Employment Law News Notes: Online harassment and the employer’s obligation to police email communications between employees.

As an employer, do you have an affirmative obligation to police the computer based communications between your employees? The New Jersey Supreme Court thinks so. In a recent decision that is likely to have far reaching implications, the New Jersey Supreme Court in the case of Blakey v. Continental Airlines, Inc. has ruled that employers may have a duty to monitor computer "bulletin boards" to prevent on-line sexual harassment between co-workers. In Blakey, a female airline pilot alleged that she was the victim of hostile work environment sexual harassment resulting from her co-workers’ posting of defamatory statements about her on the employer’s electronic bulletin board. The main issue in the case was whether the computer message board, which was maintained "off site" via an internet service provider, yet was utilized by management as an integral part of operations, was sufficiently part of the workplace. The Court held that it could be.

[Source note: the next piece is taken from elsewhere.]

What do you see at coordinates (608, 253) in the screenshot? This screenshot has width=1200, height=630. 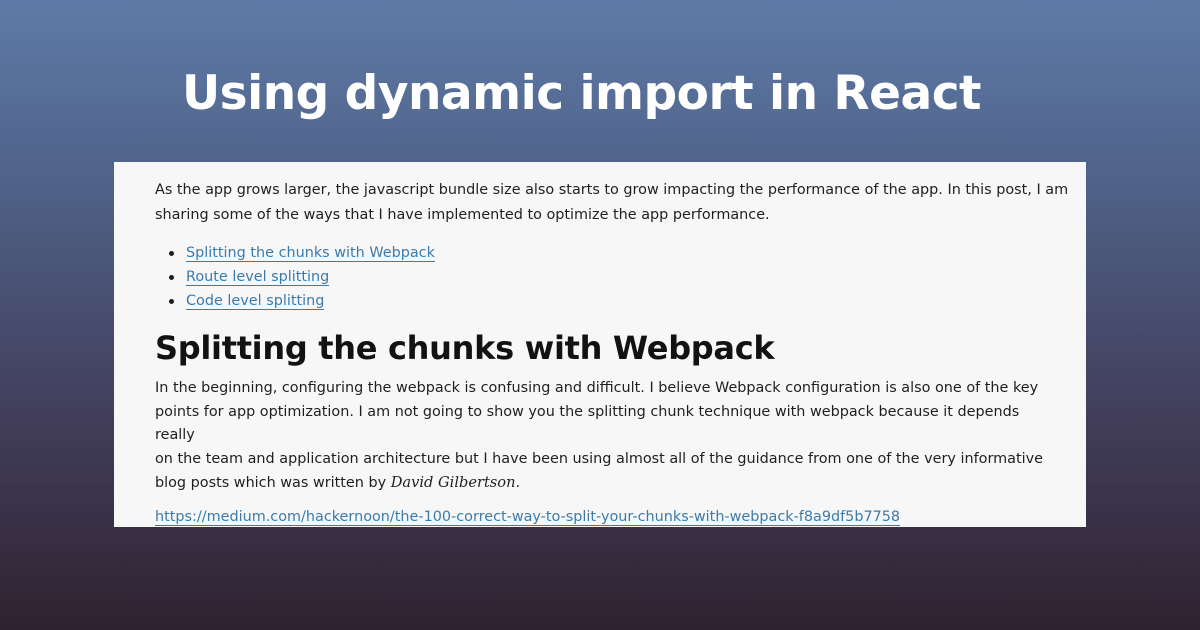 I see `toc-item: Splitting the chunks with Webpack` at bounding box center [608, 253].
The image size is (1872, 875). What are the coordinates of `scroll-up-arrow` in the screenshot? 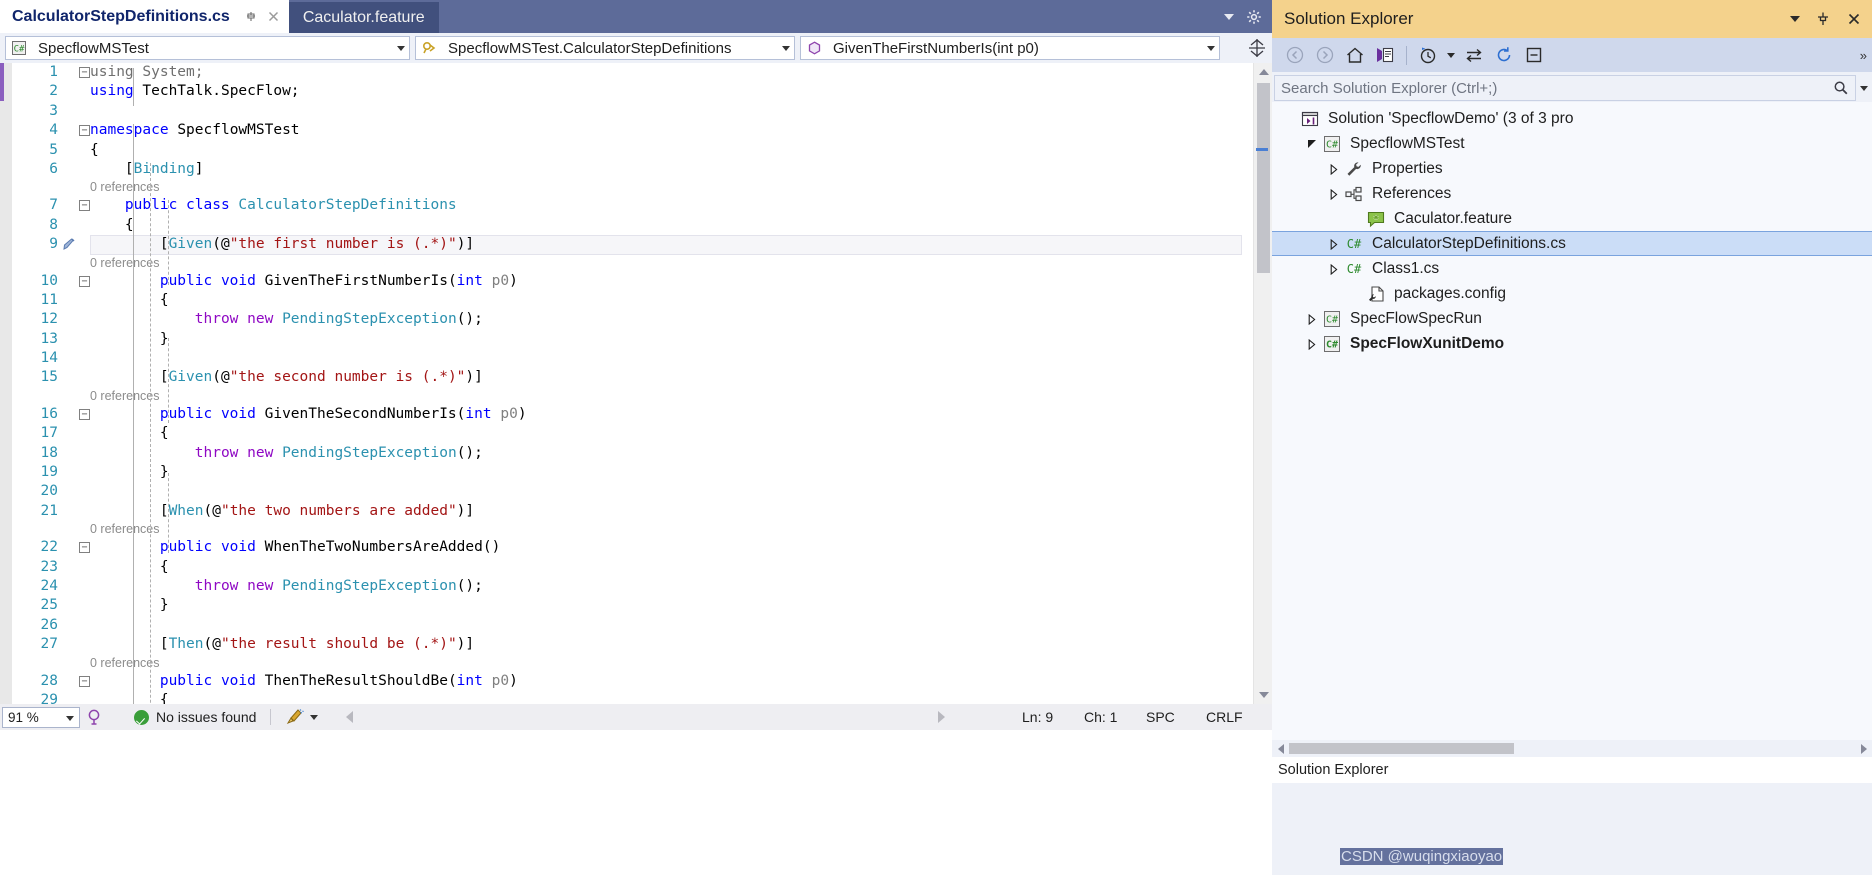 It's located at (1264, 72).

Although the message board was not physically located within the airport, it might nonetheless have been so closely related to the workplace environment that harassment occurring on the bulletin board was sufficiently work-related -- thus if the employer knew about the harassment and failed to stop it, the employer could be held liable.

The Court stated as follows: [E]mployees do not have a duty to monitor private communications of their employees; employers do have a duty to take effective measures to stop co-employee harassment when the employer knows or has reason to know that such harassment is part of a pattern of harassment that is taking place in the workplace and in settings that are related to the workplace.

In sum, although the employer is not required to spy on its employees, the employer does have an obligation to guard against sexual harassment between co-workers wherever it occurs in the workplace -- whether in the office, or in cyberspace.